### Supplied data
· · · · ·
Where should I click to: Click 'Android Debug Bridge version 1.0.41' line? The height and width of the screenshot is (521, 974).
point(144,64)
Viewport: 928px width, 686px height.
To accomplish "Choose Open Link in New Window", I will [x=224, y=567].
· · · · ·
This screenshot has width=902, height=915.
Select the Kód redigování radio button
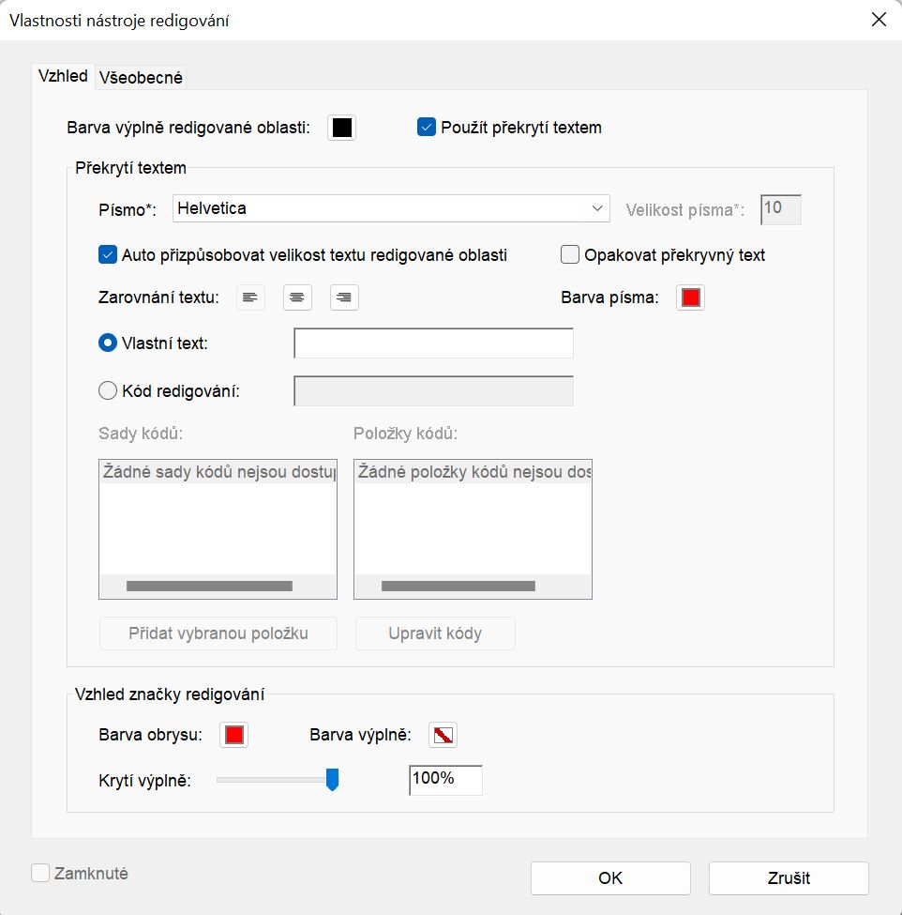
· · · · ·
In the listing above, the lines from the one containing "This screenshot has width=902, height=915." through the one containing "Select the Kód redigování radio button" must be set down exactly, with no other lines.

This screenshot has width=902, height=915.
Select the Kód redigování radio button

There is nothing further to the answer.